At the end of his report on the state of the Dominican Order, Fr. Carlos Azpiroz Costa, OP, Master of the Order, mentions four "themes which have been incorporated definitively into our life and mission thanks to the freedom Saint Dominic and his first Friars bequeathed to us."
"Juridical liberty, expressed in the law of the dispensation, was introduced in the beginning as a constitutional element;"
"moral liberty, for the Order wants that its laws do not bind under pain of sin so that the brothers may accept them with mature understanding, not as slaves under the law but rather as men living in freedom under grace;"
"liberty of initiative is expressed in the ius petendi et proponendi;" (roughly, the right to petition and to propose)
"historical liberty is expressed in the legislative or dynamic mobility itself of historical adaptation."
This freedom is absolutely fundamental to the Dominican Order.

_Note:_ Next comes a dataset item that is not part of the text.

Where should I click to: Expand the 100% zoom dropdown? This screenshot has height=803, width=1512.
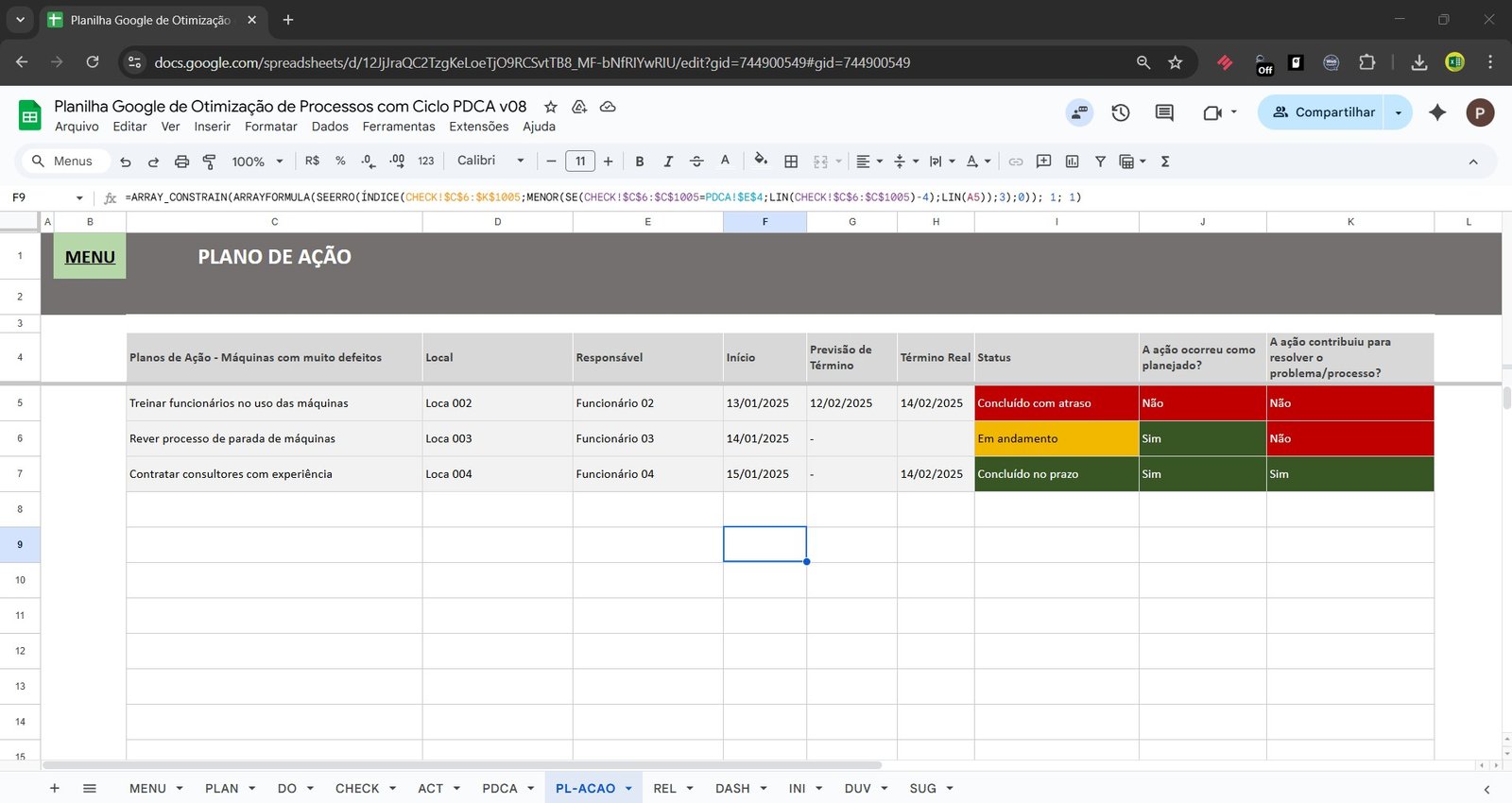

It predates the founding of the Order, since Bishop Foulques of Toulouse gave St. Dominic the freedom to do what he thought needed doing years before the Order of Preachers was formed. St. Dominic in turn intentionally and explicitly incorporated freedom into his new Order; he once said he'd take a knife and cut out of every copy of the Rule any words a Friar thought bound under pain of sin.
But it's a challenging freedom. A Dominican can't say, "I'd love to, but...
"...I've got to go pray now."
"...I'm morally bound to do something else."
"...no one's told me I could."
"...we've never done that before."
Not only does Dominican liberty take away a lot of respectable excuses, it comes with the risk of losing Dominican identity. The freedom bequeathed by St. Dominic exists in tension with the regular (i.e., ruled) life he insisted on for all the Friars. Less dramatically, Dominican freedom only makes sense within the context of overall Dominican life, and it's generally a matter of prudence rather than law to remain within that life while exercising that freedom.